Semantic Textual Similarity of Sentences with Emojis

Alok Debnath , Nikhil Pinnaparaju , Manish Shrivastava , Vasudeva Varma , Isabelle Augenstein

1 Feb 2020

PDF Project

Abstract

In this paper, we extend the task of semantic textual similarity to include sentences which contain emojis. Emojis are ubiquitous on social media today, but are often removed in the pre-processing stage of curating datasets for NLP tasks. In this paper, we qualitatively ascertain the amount of semantic information lost by discounting emojis, as well as show a mechanism of accounting for emojis in a semantic task.
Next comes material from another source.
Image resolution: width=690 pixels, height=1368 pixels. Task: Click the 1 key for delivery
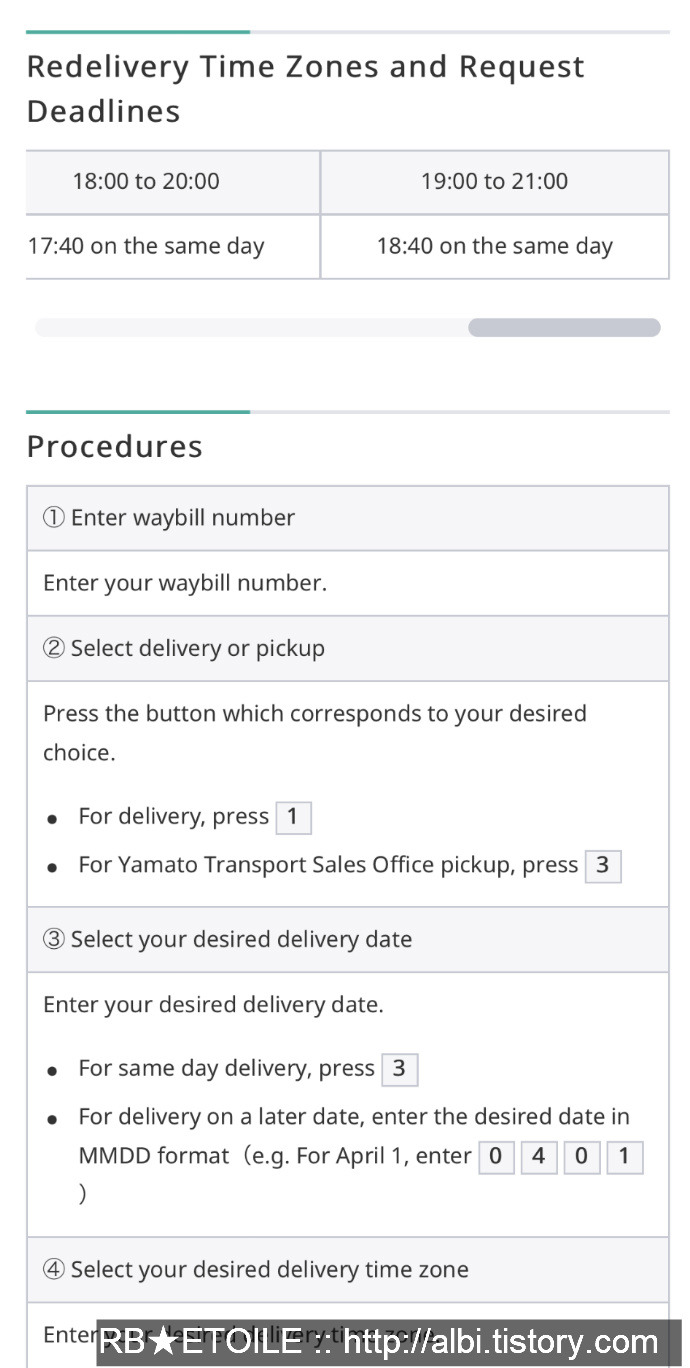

We create a sentence similarity dataset of 4000 pairs of tweets with emojis, which have been annotated for relatedness. The corpus contains tweets curated based on common topic as well as by replacement of emojis. The latter was done to analyze the difference in semantics associated with different emojis. We aim to provide an understanding of the information lost by removing emojis by providing a qualitative analysis of the dataset. We also aim to present a method of using both emojis and words for downstream NLP tasks beyond sentiment analysis.

Type

Conference paper

Publication

In Proceedings of the 8th International Workshop on Natural Language Processing for Social Media (SocialNLP) at TheWebConf 2020

Date

February, 2020